== Task details ==
Match the string "heading" against each line below, and copy every line that matches.

[Stored dataset items]
──────────────────────────────

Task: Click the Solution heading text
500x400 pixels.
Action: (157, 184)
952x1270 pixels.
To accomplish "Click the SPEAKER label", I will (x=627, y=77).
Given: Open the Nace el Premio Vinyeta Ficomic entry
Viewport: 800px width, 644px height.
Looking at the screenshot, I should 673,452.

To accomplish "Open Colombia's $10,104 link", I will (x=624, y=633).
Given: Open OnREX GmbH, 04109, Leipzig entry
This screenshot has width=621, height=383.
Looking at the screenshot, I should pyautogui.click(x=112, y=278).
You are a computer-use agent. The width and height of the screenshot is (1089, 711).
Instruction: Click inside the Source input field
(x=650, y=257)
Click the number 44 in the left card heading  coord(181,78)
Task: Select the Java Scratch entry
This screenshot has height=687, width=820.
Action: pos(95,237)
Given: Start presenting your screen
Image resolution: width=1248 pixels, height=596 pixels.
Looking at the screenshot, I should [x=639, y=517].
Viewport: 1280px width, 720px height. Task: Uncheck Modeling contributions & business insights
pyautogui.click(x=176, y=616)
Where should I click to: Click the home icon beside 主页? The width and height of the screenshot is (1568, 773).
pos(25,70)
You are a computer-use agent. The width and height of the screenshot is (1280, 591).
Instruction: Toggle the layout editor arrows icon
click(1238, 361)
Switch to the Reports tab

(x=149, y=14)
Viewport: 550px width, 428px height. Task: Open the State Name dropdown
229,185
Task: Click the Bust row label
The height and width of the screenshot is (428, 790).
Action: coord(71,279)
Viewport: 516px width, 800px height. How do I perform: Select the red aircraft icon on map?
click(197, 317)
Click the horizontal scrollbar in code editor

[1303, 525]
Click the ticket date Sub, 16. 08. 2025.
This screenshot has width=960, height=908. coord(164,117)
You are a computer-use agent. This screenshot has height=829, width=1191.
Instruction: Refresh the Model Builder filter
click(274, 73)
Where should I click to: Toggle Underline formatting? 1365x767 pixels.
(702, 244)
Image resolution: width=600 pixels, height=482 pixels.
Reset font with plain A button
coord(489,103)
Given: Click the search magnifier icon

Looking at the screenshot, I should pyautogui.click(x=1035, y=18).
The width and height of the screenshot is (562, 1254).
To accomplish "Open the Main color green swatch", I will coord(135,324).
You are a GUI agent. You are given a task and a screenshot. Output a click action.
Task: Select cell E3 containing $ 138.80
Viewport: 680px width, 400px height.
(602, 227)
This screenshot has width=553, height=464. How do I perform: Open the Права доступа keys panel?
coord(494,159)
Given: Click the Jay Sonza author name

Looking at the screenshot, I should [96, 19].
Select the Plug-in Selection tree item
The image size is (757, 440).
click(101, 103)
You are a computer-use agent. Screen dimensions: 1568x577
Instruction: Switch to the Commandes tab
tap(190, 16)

──────────────────────────────

== Exercise answer ==
Task: Click the Solution heading text
Click the number 44 in the left card heading  coord(181,78)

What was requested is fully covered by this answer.